I slept until about 11, on and off. But LD showed up about 11, looking for "COOKIES PLEASE!" And he's decided I'm not going back to sleep.

And it's probably best. My dreams are extraordinarily weird, which shouldn't be a surprise, I suppose, but now they're involving my biological mother, and that's not ordinarily a good thing.

I woke up, shaking, glad to be in my own bed, and not dealing with her crazy.

Horrible, I know. But I don't have time to mince words.

Mostly, when awake, my mind has been blank. This is very unusual for me. Usually my head is full of things, constantly whirling. And now there's just not a lot. Maybe it's too tired to whirl, maybe it's a defense mechanism. My MIL has kept saying that she hopes this one is easier than before. I hope so, too. Maybe my mind just doesn't want to let either of us down.

At times like this I want familiar, comforting things. There were some books I wanted to read by Connie Willis, but they don't seem to be available here. (Which is just insane, if you ask me. I could access them in the town where I was, but now in a bigger town, with a better library and real bookstores I can't? Absurd.) I should have bought them when I had the time. What I do have is Passage and The Doomsday Book. Both are about death. I thought it best to avoid those. I also have Impossible Things, but it's in a box ... somewhere.

Rice went to the library for me yesterday and picked up some Douglas Adams and Connie Willis' Fire Watch and . I've started Fire Watch, a collection of her early short stories. They're good so far, and comforting -- Willis' voice and quirky humor and clever mind coming through them all. At the same time, it's fascinating to read these and see how she'll develop into an even more complex and fabulous storyteller.
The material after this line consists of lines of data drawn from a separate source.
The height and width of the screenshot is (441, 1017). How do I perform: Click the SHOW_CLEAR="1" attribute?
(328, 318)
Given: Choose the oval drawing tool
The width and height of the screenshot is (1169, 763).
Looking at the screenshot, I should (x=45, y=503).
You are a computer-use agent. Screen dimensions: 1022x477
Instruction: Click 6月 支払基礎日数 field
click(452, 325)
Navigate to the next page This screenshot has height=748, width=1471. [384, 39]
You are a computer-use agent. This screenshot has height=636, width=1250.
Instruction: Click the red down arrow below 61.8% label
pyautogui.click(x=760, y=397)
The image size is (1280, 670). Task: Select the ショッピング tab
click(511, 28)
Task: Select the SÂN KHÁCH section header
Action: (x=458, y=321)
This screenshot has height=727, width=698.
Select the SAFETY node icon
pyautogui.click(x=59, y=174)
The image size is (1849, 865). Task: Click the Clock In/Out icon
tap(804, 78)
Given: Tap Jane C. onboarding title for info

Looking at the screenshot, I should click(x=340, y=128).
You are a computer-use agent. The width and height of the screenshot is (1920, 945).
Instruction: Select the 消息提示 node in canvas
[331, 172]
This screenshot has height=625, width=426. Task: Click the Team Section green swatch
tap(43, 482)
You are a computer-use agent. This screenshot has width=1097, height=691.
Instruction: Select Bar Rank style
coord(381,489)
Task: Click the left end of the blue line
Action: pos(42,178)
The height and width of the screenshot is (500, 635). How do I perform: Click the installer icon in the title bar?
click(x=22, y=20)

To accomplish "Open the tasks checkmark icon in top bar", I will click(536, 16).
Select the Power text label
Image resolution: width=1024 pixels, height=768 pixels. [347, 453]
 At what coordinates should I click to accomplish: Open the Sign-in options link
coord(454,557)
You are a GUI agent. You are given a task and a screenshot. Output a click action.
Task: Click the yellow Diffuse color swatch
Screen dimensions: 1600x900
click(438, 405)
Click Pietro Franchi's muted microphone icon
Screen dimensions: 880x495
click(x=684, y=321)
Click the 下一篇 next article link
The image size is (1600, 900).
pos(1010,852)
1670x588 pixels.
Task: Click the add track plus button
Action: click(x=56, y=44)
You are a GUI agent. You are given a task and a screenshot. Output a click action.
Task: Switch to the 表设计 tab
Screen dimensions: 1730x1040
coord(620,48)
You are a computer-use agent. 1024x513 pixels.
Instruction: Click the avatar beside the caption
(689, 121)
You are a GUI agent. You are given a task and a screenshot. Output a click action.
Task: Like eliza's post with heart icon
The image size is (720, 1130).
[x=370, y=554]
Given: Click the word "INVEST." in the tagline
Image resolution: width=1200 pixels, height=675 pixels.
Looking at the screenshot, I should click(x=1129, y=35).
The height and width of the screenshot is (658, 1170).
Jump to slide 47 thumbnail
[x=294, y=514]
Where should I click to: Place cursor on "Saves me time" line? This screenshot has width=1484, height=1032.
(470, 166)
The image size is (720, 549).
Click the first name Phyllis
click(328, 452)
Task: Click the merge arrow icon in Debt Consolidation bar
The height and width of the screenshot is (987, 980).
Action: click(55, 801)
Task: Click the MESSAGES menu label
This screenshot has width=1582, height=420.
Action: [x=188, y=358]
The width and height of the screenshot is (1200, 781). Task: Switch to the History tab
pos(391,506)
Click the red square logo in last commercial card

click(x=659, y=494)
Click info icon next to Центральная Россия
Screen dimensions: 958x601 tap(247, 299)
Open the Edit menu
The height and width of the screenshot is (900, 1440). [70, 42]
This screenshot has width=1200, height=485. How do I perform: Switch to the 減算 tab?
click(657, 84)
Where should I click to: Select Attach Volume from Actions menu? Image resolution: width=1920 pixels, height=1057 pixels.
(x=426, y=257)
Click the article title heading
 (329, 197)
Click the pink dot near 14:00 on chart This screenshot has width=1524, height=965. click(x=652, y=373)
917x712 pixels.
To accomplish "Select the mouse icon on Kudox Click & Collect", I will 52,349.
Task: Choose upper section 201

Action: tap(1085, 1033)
Someday, when I have more of my wits about me, I should do a more chronological study of Willis' work and study her development. It sounds like fun, and fruitful, too.

And now, I think I may go watch some House, M.D.,, which has also, very quickly, become incredibly comforting.*

*While in the ER last Friday, during the waiting in the private room, lying on the gurney, and during the examinations, and afterwards, Rice kept cracking jokes -- he knew I needed them -- and a lot of them had to do with House. Already it was a comfort for me. And I'd share some of them with you, but I don't know that any of you watch it regularly enough, especially from the beginning?